◆ **TEXT SHOWN**:
++++++

The study warns that extreme devotion to a religion could be emblematic of anxiety, unaddressed trauma or stress, obsessive compulsive disorder, bi-polar disorder, scrupulosity, schizophrenia, manic depressive or early onset of being-an-insufferable-dick.

Now, we make a lot of jokes about this, but this is pretty serious because one of the really pervasive side effects of religion is that it gives crazy people something to cloak themselves in.  Everybody has to be at least a little “crazy” to profess some of the beliefs that organized religion demands, so it’s easy to imagine somebody delaying psychological treatment for a child because they don’t want to say, “he’s so religious it’s crazy”.  Faith has been mislabeled a virtue so if something that would be clearly nuts in any other context pops up in the context of religion, people are way less likely to go, “that motherfucker’s crazy.”

++++++

◆ **TO-DO LIST**:
a. In the passage on religion and mental health, what is called "one of the really pervasive side effects of religion"?
b. Using the passage on religion and mental health, explain why it is easy to imagine someone delaying psychological treatment for a child.

◆ **GIVEN INFORMATION**:
++++++

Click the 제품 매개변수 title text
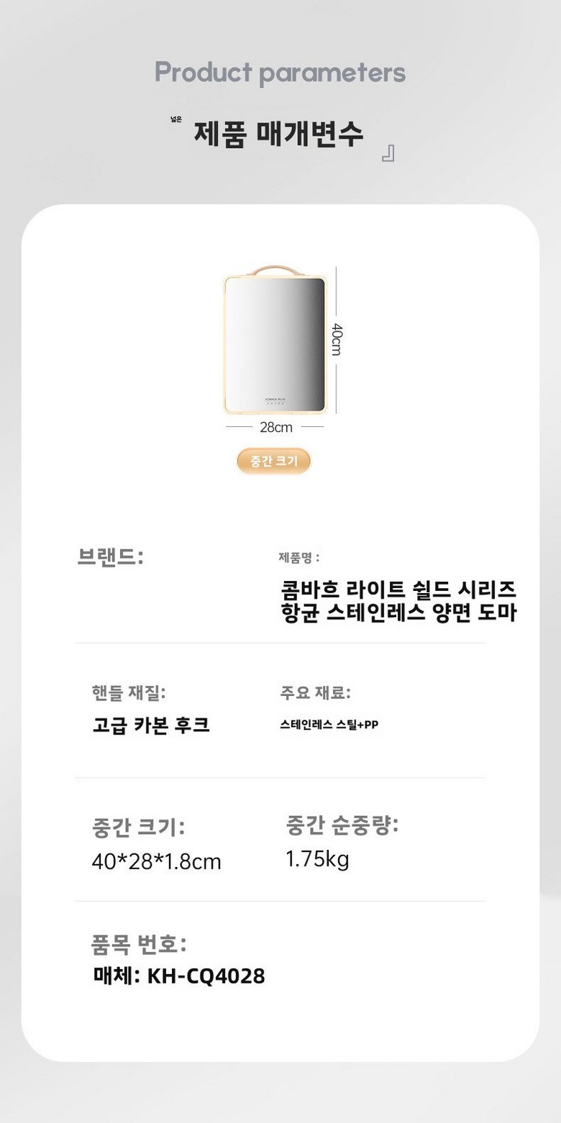Image resolution: width=561 pixels, height=1123 pixels. click(x=278, y=134)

++++++

◆ **RESULTS OF THE EXERCISE**:
a. It gives crazy people something to cloak themselves in.

b. Everybody has to be at least a little "crazy" to profess some of the beliefs organized religion demands. So a person may hold off rather than say, "he's so religious it's crazy."